On Parole
- First edition
- Author: Akira Yoshimura
- Original title: Kari-Shakuhō
- Translator: Stephen Snyder
- Language: Japanese
- Publisher: Shinchosha
- Publication place: Japan
- Pages: Approx. 256

= On Parole (novel) =

1988 novel by Akira Yoshimura

On Parole (仮釈放, Kari-Shakuhō) is a 1988 novel by Japanese author Akira Yoshimura. The book tells the story of Shiro Kikutani, a man who is serving an indefinite prison sentence for the murder of his unfaithful wife. He is granted parole after fifteen years for good behavior, and after his release he struggles to readjust to a society he no longer recognizes.

The novel is written in the third person narrative mode and is divided into thirteen chapters.

==Plot summary==
Shiro Kikutani, a teacher, is sent to prison for the murder of his unfaithful wife, the stabbing of her lover, as well as an act of arson carried out against the man's family home which resulted in the death of his mother. While incarcerated, he works in the prison's print shop, behaves well, and generally keeps to himself. After a span of fifteen years, he is granted parole and moves into a halfway house. His parole officer, Kiyoura, takes some basic steps to reintroduce Kikutani into society. Kikutani is unaccustomed to his newfound freedom, and has difficulty doing basic things such as going to the bathroom without asking permission or walking normally without marching in step with the other prisoners.

Kiyoura finds Kikutani a position working at a chicken farm, and tells him that he must soon find an apartment of his own and leave the halfway-house. Because the chicken farm where he will work is far away from the halfway house in the city, Kikutani is encouraged to find an apartment close to his workplace. Kikutani is hesitant to move too far away from the city and his parole officer because he feels a certain degree of security being close to the halfway house, so he instead finds an apartment that is close by even though this will necessitate a long daily commute to work.

Kikutani settles into his new life and is content to go about his unremarkable daily routine. In particular, he is pleased at having little or no contact with other people apart from his monthly visit to his parole officer. One day, by chance, Kikutani passes a woman in the street who closely resembles his wife. This encounter leads Kikutani to travel back to the scene of his crime, his old home town of Sakura, late at night so as not to be noticed. He brings some incense with him to burn at the grave of the old woman who died in the fire, but when he arrives at the cemetery, he realizes that he feels no remorse for his crimes and simply leaves. He does not tell his newly assigned parole officer, Takebayashi, of his trip and nothing more comes of the matter.
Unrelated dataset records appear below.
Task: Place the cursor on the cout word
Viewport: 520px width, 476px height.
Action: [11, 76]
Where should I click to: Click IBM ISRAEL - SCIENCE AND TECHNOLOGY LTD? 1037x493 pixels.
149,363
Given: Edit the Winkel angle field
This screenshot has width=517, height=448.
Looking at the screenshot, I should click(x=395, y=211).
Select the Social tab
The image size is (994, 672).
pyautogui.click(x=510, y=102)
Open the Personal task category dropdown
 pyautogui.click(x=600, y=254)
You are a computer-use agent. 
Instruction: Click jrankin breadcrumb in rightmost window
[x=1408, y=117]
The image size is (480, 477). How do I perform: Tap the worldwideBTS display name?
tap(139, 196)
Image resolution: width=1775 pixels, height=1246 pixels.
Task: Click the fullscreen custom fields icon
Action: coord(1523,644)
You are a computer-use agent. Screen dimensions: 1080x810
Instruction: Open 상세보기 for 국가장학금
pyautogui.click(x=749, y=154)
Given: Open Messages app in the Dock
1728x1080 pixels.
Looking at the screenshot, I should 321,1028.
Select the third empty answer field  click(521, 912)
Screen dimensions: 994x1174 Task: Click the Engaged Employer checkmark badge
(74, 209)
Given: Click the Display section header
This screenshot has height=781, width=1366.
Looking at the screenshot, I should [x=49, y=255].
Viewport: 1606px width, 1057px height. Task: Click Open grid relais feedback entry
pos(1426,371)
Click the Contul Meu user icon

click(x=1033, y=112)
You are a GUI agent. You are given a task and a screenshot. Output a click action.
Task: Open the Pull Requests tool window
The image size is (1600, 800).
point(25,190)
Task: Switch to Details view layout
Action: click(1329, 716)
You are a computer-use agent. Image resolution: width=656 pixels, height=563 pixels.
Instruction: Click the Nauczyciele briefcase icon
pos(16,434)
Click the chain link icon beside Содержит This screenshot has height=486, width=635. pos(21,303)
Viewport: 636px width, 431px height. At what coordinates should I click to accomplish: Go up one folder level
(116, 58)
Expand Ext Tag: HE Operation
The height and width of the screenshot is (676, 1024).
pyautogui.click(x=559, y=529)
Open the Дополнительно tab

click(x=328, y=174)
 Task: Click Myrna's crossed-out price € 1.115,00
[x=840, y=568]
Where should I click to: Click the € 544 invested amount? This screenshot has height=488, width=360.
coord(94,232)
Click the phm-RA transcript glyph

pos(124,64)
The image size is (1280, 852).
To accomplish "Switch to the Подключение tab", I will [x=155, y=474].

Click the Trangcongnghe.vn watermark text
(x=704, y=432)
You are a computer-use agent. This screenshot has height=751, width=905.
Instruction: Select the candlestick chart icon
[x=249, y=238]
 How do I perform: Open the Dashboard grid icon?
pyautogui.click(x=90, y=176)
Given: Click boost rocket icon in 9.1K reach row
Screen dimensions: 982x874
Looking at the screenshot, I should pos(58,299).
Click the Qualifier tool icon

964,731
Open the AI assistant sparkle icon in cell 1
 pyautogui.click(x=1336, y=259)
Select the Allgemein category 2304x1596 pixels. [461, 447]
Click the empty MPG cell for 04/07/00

Kikutani forms one, rather distant, friendship with one of his co-workers at the chicken farm; he also receives a letter from someone who has recognized him as an ex-prisoner and confesses that he too is a former convict. The two begin a correspondence, but when they decide to meet, the other man loses his nerve and the relationship is abruptly broken off. During one of Kikutani's subsequent parole meetings, Takebayashi, rather surprisingly, raises the prospect of marriage, and explains that he and his wife know an older woman whom they have told about his past and who nonetheless is willing to meet him and consider getting married. Kikutani is surprised at the suggestion and mulls over the idea, but is not particularly open to getting remarried. But after Takebayashi dies Kikutani reconsiders because he feels that this is what others want of him.

He marries the woman, Toyoko, and the two briefly settle into a contented relationship in Kikutani's apartment. Apparently, however, though Toyoko was told of Kikutan's past, she was not told that he would be on parole for the rest of his life. This realization troubles her, and she begins pushing Kikutani to start openly showing grief for his crimes in the hopes of being granted a pardon. One day, Kikutani returns home to find that Toyoko has set up two small altars to his victims. He becomes enraged, loses control of himself, and flings Toyoko down the stairs, killing her. In the final scene, Kikutani helplessly walks back to the halfway house, prepared to confess to Kiyoura what he has done.

==English translations==
On Parole has been translated into English once for Harcourt by Stephen Snyder.

==Film adaptations==
On Parole is the basis for the 1997 film The Eel directed by Shohei Imamura; the film differs significantly from the book.